Cooperation with the Institute of Tropical Medicine
A new oral therapy for sleeping sickness considerably simplifies clinical practice. The new treatment guideline was prepared in collaboration with the Institute of Tropical Medicine and International Health.
Sleeping sickness or African trypanosomiasis is a neglected tropical disease that occurs in rural sub-Saharan Africa. Without treatment, the disease usually leads to death. After devastating epidemics in the 20th century, intensive control measures in the last 20 years led to a historically low number of 977 reported cases in 2018. The goal of eliminating sleeping sickness by 2020 is in sight. A simplification of the diagnosis and therapy are essential elements to achieve an eradication of sleeping sickness. The current standard therapy for stage II of the West African form (NECT: nifurtimox eflornithine combination therapy), however, requires inpatient care with intensive nursing care and complex logistics for transporting the drugs.
An oral therapy, fexinidazole, was developed by DNDi (Drugs for Neglected Diseases Initiative), a non-profit organization, and its partners. The development and approval of Fexinidazole is a milestone achievement of DNDi and partners and a success for the model of non-profit partnerships. Fexinidazole greatly facilitates clinical practice. Fexinidazole is effective in both stages of the disease. A lumbar puncture for staging can consequently be avoided in many cases. By oral administration, the therapy can be close to home, even in remote and unstable regions. However, NECT continues to be first-line therapy for patients in advanced disease.

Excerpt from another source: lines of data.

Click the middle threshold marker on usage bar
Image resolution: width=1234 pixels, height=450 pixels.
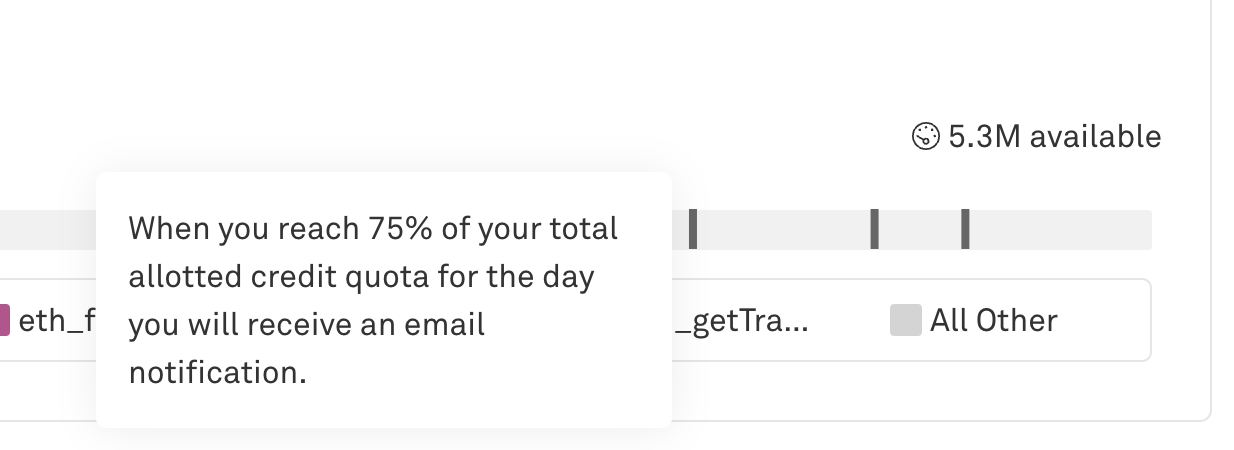(x=874, y=229)
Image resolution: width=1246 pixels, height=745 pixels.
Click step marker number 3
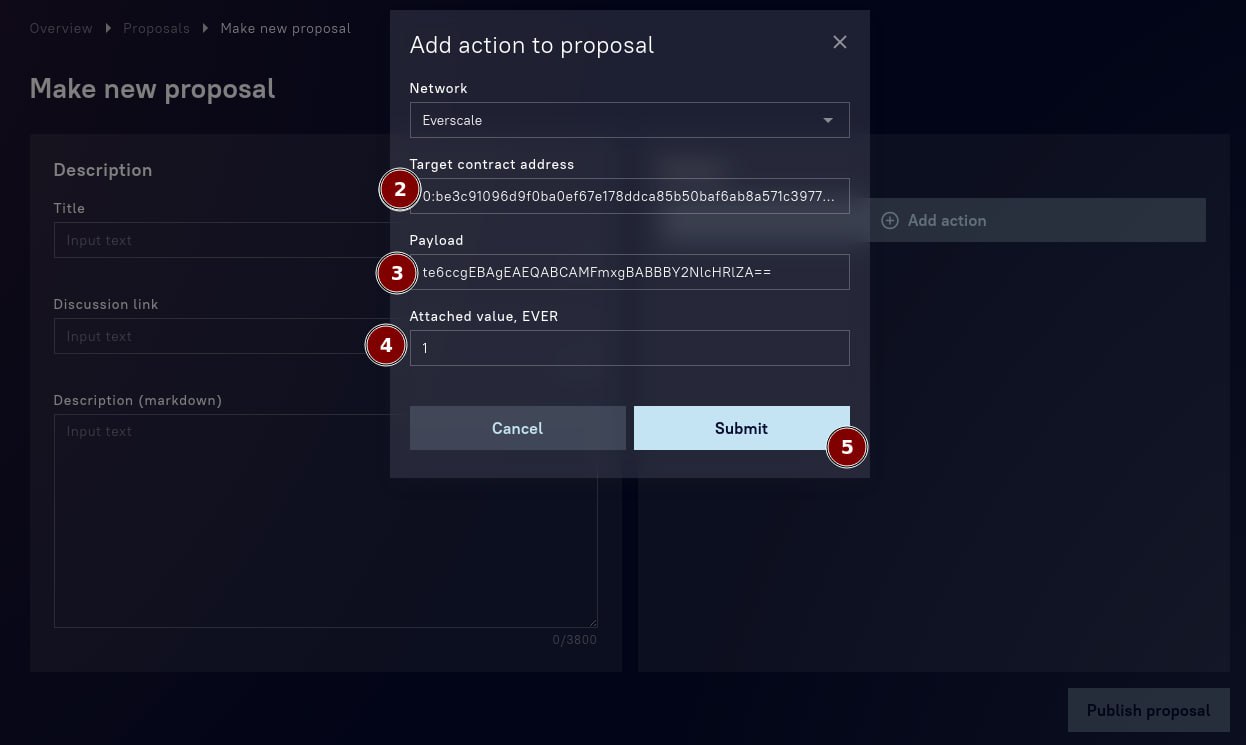click(x=397, y=273)
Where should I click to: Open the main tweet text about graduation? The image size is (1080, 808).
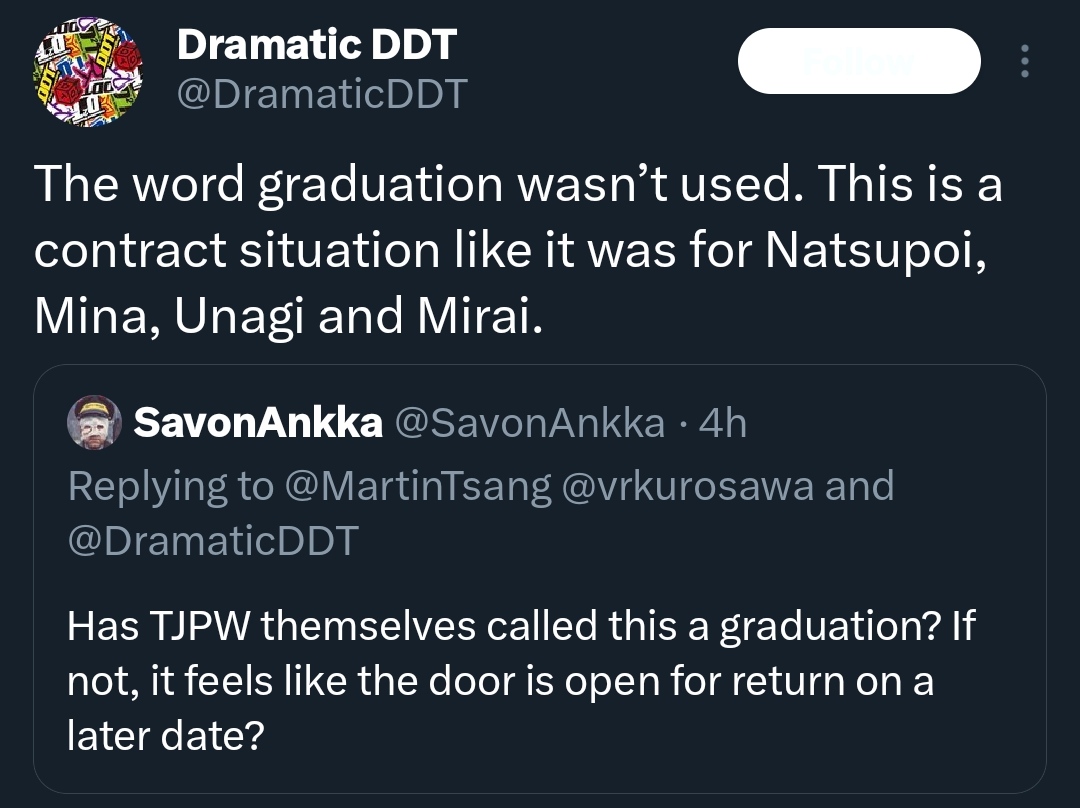[x=518, y=250]
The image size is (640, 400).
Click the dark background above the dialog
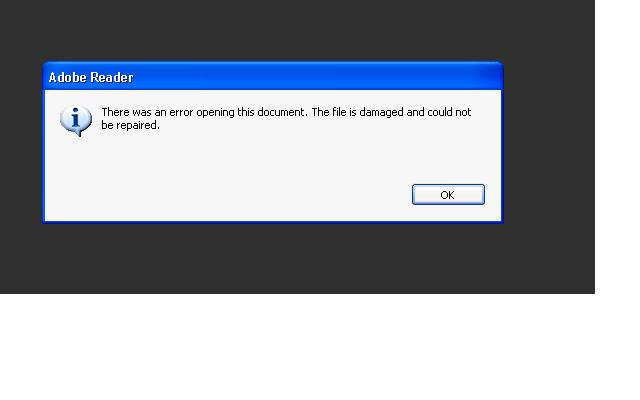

A new WHO guideline for the treatment of West African sleeping sickness was published in August 2019. Dr. Andreas Lindner from the Institute of Tropical Medicine and International Health was a member of the Guidelines Development Group. Collaboration took place with specialists from the Democratic Republic of the Congo (University of Kinshasa, Ministry of Health) and Uganda (Ministry of Health), the Tropical Institute in Lisbon, the University of Glasgow, the Institut de Recherche pour le Développement at Montpellier, the University Hospital Geneva, the Swiss Tropical and Public Health Institute (Swiss TPH) in Basel and representatives of the WHO Secretariat from Brazzaville, Kinshasa and Geneva.